More Big Picturing
An addendum to Karl’s post, courtesy Major General James E. Simmons, Deputy Commanding General for Support of Multi-National Forces, Iraq, [JS] who was yesterday interviewed by Hugh Hewitt [HH]. Here’s what he has to say about conditions in Basra, which we’ve been told by the mainstream press has been overtaken by radicals in the vacuum left behind by a British force withdrawal:
JS: [Those reports] are not accurate, and that is a fabrication at best. This was a planned turnover of the Palace and the PJCC to Iraqi control, to the Iraqi legitimate government forces. It was done to standard with, and to well-trained, well-equipped Iraqi Security Forces. There were some peaceful demonstrations that were celebratory in nature, but at no time was any Coalition forces threatened, and the local Iraqi officials under General Mohan, kept a good handle on the situation in Basra.
HH: So what is the situation then in Basra, because that Washington Post story made it sound like the Wild West without the saloons.
JS: It was a demonstration of OMS, or Shia people there that were celebrating, to the best of my knowledge, the return of an Iraqi landmark to the Iraqi government.
Let’s keep gathering these examples up, I say.
And when we’re done, we can put together our own history of the media’s role in pressuring foreign policy.
In yesterday’s post, Karl noted that he was loath to believe in any kind of media conspiracy, other than one born out of ideological sympathies, selection bias, market forces, and so on.
To a large extent, he’s right: I doubt we’d be able to turn up any clandestine meetings in dimly-lit parking garages between the editors of, say, the NYT and LAT, in which they discuss plans for a propaganda war in the kind of cryptographic signals generally reserved for bathroom cruisers and those on the radical fringe of the Deaf Movement.
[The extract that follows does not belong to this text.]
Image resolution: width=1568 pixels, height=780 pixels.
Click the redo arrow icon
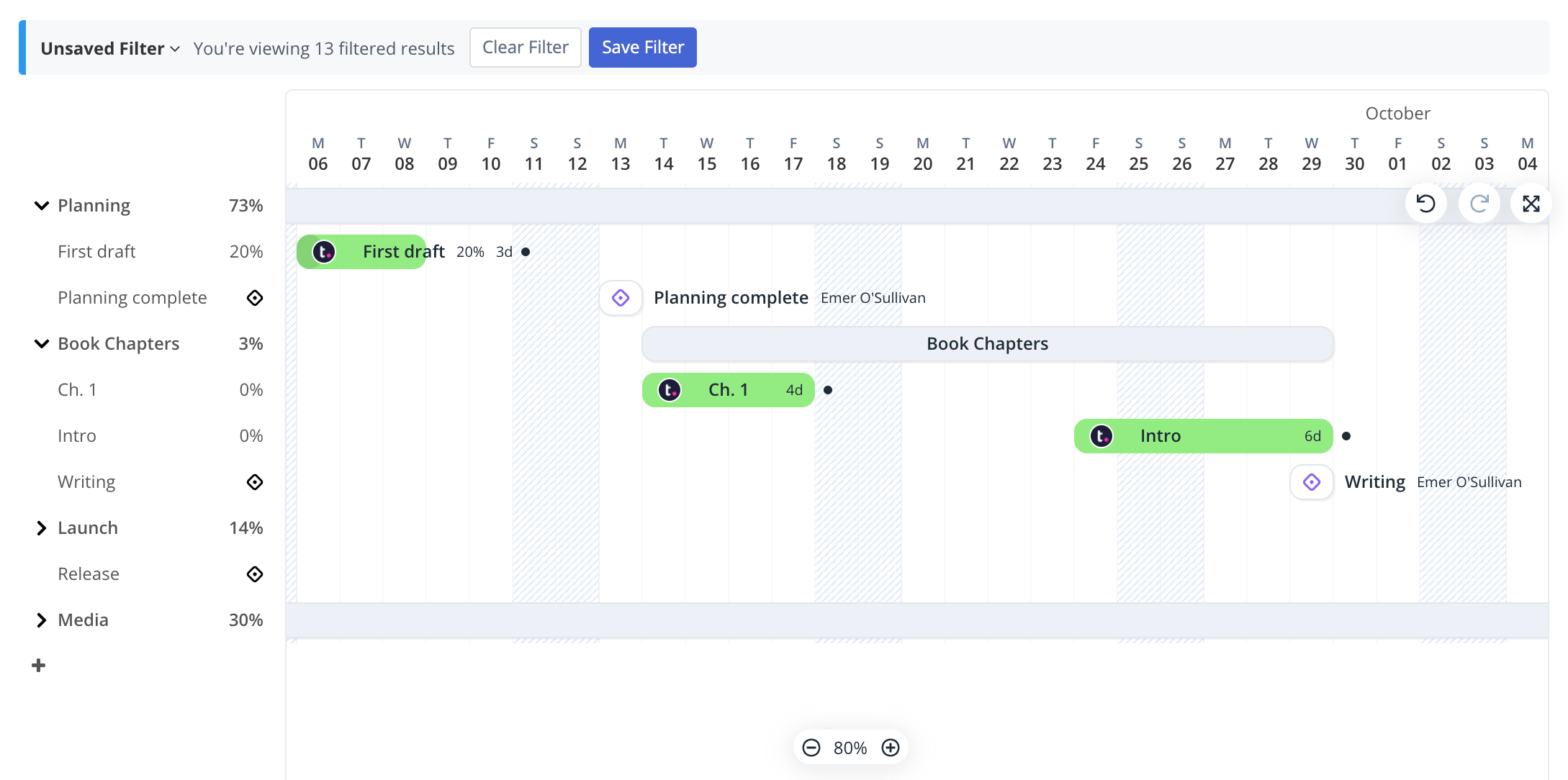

Still, I think there are certain elements of an actual conspiracy here that shouldn’t be overlooked — most specifically, a kind of institutional willingness to repeat each other’s debunked stories in an effort to turn certain narratives, through repetition, into received truths.
On the one hand, such a thing is, of course, just another manifestation of professional laziness, seasoned with a healthy dose of the kind of ego gratification that comes with being self-annoited “information gatekeepers.” But when it is done knowingly — rather than merely out of some reflexive instinct deep within the progressive hive mind — it rises to the level of propaganda, and intentionally deployed propaganda at that.
The motive for such a thing may be similar to the one I ascribed to race-based affirmative action proponents who would continue to advocate for the program even were it to be exposed as having made things worse: their identities are so tied up in their beliefs, and they’ve done so much to demonize those who don’t share (or who have the audacity to question) those beliefs, that any change of course would mean, necessarily, that they’ve become that which they have long told us we should despise.
Whatever the reasons, however — be it legitimate skepticism or ideological wish fulfillment made manifest through sheer will — those who engage in intentional misrepresenting of facts in the service of an agenda are engaging in behavior that can best be described as collusive. And taken together, these individual actors — having been stamped out of the same ideological molds by schools of journalism — form a kind of de facto conspiracy, one that I’m sure they are dimly aware of, though they would prefer we called what they were engaged in advocacy.
Serving larger Truths.
Which, come to think of it, has the faith-based trappings and missionary zeal of certain religious denominations.